Mgr. Smith turned to me.  “It is hard enough to find what actually did happen without looking for all the things that might have happened.  A dragon might have flown in at the window and with his tongue which is a sword have done the deed.  A newly-invented balloon might have hung over the house like a cloud and lowered the murderer to the window.  A man might have made a miraculous leap to the window-sill, and afterwards have projected himself into the boughs of a neighbouring elm tree.  Or I might have been hiding all the evening under the bed, and have changed myself into a rat on your approach.  Yet it is not very helpful either for me or for Dr.

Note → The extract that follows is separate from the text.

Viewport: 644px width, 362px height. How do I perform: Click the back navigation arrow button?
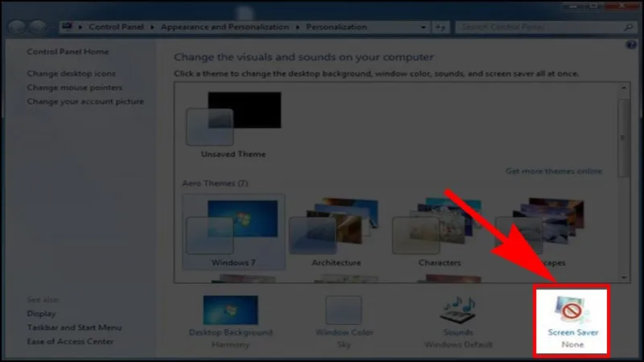(x=18, y=27)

Tate to invent these sensational hypotheses.”
“You do know then,” I said with some relief, “what really did happen, and who is guilty?”
I was waiting breathlessly for his answer when he suddenly caught my arm, and we stopped.  There was a slope of the downs above us, and its outline was as smooth and distinct as that of a dome.  There was a clump of trees bent by many years of wind, and maintaining their distracted lives in spite of it.  I can see their shape and the edge of the hill to this day, for there was one detail in that silhouette which made it memorable to me.
It was such a detail as my companion liked, and of the kind to which he was accustomed.  Black against the oyster-blue sky of dusk were two figures, a tall and a shorter one.  It was not only their position against the sky which made them look black, their clothes were black, too, and there was something fluttering about the smaller one.  I started.  What were those limply flapping things at the man’s side, which hung now close against him, now rising flippantly in the breeze?  Could they be . . .
But in a moment I told myself not to be a fool.  There was nothing unnatural about the man’s outline.  Its flapping appearance was produced by a black Inverness cape, and having realized that, I knew that it was the Vicar.
Mgr. Smith blinked in the blank and innocent way which I knew concealed his most intelligent discoveries.  He watched the two coming down the hill towards the Thurstons’ house, holding the crook of his umbrella with both his hands.  And as he did so, all my confidence in the solutions of Lord Simon and M. Picon evaporated.  After all, where had they got me?  This morning, I had, in company with Lord Simon, seen three of the suspects, and he had told me that his theory was complete.  This afternoon, on my walk with M. Picon, I had observed three more, and he, too, had solved the riddle.  And now, in this maddening moment, here was Mgr. Smith, blinking in his unmistakably ominous way at the remaining two.  (For the other figure was recognizable by now as that of Stall.)  So that really, after motoring eighty miles or so, walking eight, and standing in a chilly breeze staring at the outline of the downs, I was no nearer to the truth than I had been last night.
I scarcely needed to repeat my question to Mgr. Smith when he at last walked on.  “You do know then?” I almost whispered.
“Yes,” he said, “I know.”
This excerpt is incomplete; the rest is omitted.